> **EXERCISE DATA**

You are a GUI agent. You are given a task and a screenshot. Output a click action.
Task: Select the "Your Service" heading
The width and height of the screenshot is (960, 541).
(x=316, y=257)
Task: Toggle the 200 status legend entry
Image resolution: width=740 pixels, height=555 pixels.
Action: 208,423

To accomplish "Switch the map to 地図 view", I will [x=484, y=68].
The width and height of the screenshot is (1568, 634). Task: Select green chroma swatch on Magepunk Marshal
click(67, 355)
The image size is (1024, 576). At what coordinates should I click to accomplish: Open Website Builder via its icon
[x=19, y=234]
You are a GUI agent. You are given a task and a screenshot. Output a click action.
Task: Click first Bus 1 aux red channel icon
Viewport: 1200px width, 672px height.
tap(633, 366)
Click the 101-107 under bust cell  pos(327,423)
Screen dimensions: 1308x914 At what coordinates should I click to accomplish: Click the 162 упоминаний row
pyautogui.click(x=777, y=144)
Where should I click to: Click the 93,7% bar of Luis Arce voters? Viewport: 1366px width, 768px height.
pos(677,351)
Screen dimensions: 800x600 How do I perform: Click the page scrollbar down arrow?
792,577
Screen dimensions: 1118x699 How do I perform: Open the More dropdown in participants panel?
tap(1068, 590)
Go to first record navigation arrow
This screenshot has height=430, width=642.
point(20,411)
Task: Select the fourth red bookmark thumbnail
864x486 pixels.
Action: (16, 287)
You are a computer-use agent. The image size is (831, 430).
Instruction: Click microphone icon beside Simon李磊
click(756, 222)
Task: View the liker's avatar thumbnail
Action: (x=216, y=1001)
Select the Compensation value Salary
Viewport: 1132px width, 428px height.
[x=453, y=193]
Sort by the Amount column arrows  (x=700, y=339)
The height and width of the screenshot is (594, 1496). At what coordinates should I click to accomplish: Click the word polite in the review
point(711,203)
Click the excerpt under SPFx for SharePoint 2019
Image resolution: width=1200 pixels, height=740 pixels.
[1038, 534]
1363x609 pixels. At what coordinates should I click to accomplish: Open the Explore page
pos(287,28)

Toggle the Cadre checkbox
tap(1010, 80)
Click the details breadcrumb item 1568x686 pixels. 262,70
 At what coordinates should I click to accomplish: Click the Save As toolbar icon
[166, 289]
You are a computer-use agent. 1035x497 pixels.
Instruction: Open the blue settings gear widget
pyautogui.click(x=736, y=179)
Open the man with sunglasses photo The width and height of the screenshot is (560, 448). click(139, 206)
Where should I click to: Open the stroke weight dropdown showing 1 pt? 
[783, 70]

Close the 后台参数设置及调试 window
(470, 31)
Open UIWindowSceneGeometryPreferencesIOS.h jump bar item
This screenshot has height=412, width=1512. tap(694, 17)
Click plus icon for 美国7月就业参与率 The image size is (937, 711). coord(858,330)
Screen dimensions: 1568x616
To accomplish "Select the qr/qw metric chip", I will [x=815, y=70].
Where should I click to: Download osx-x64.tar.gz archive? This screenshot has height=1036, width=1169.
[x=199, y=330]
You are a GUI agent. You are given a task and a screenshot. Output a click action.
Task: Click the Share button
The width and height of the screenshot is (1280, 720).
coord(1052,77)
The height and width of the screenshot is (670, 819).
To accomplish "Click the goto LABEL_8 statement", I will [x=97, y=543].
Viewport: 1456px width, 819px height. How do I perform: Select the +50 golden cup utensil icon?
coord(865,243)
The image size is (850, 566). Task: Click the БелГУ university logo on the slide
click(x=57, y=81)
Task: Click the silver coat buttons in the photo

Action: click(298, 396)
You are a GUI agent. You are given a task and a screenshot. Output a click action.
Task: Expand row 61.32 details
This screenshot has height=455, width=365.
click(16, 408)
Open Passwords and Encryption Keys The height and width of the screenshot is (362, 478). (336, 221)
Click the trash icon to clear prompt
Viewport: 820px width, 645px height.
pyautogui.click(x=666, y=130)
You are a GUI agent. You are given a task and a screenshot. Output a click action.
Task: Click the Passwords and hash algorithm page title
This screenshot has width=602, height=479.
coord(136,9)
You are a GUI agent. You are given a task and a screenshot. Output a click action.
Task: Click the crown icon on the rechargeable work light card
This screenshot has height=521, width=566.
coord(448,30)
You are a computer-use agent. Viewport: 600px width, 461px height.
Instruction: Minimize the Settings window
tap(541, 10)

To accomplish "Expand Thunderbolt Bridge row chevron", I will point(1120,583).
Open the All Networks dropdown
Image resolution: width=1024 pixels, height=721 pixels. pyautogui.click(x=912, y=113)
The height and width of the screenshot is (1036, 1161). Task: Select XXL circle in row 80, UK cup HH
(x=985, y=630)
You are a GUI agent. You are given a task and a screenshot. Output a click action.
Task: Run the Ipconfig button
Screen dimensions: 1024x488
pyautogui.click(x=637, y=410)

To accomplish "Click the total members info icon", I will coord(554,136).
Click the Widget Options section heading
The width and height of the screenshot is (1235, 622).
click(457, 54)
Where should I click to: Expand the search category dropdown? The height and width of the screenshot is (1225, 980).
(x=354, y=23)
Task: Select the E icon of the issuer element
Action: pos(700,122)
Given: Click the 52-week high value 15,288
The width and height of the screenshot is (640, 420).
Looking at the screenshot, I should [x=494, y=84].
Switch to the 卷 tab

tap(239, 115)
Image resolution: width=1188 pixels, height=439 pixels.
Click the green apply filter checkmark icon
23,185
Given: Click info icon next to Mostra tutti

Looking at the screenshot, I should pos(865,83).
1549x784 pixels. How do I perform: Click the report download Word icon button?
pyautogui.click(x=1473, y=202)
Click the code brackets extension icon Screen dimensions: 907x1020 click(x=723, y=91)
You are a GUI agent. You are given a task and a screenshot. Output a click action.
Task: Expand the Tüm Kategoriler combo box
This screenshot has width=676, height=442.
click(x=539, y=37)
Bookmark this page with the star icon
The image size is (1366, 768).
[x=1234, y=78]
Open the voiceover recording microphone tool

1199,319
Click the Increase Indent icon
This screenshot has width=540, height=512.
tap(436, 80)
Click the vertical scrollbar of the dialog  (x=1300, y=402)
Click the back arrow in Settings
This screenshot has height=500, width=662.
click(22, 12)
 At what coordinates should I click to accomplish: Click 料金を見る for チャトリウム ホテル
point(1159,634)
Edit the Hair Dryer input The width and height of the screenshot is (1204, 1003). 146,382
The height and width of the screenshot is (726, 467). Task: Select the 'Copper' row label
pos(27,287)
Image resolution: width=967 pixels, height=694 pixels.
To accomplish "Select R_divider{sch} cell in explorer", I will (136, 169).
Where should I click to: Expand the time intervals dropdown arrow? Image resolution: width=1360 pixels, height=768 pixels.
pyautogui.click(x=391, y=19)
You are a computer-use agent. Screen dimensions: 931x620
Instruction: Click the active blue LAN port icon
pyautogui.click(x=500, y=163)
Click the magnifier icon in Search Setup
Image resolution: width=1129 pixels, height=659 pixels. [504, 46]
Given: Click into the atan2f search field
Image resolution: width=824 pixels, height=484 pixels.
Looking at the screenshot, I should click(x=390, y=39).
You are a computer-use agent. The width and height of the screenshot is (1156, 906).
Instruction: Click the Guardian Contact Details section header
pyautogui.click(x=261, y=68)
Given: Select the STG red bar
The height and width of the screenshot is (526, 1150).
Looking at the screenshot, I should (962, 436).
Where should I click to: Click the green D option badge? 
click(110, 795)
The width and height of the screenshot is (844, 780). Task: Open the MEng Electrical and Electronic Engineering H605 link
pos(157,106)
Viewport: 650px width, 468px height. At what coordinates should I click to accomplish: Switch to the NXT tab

> **TASK TO COMPLETE**
Go through the material above and return each line that holds the word "cell".

> **RESPONSE TO THE EXERCISE**
Click the 101-107 under bust cell  pos(327,423)
To accomplish "Select R_divider{sch} cell in explorer", I will (136, 169).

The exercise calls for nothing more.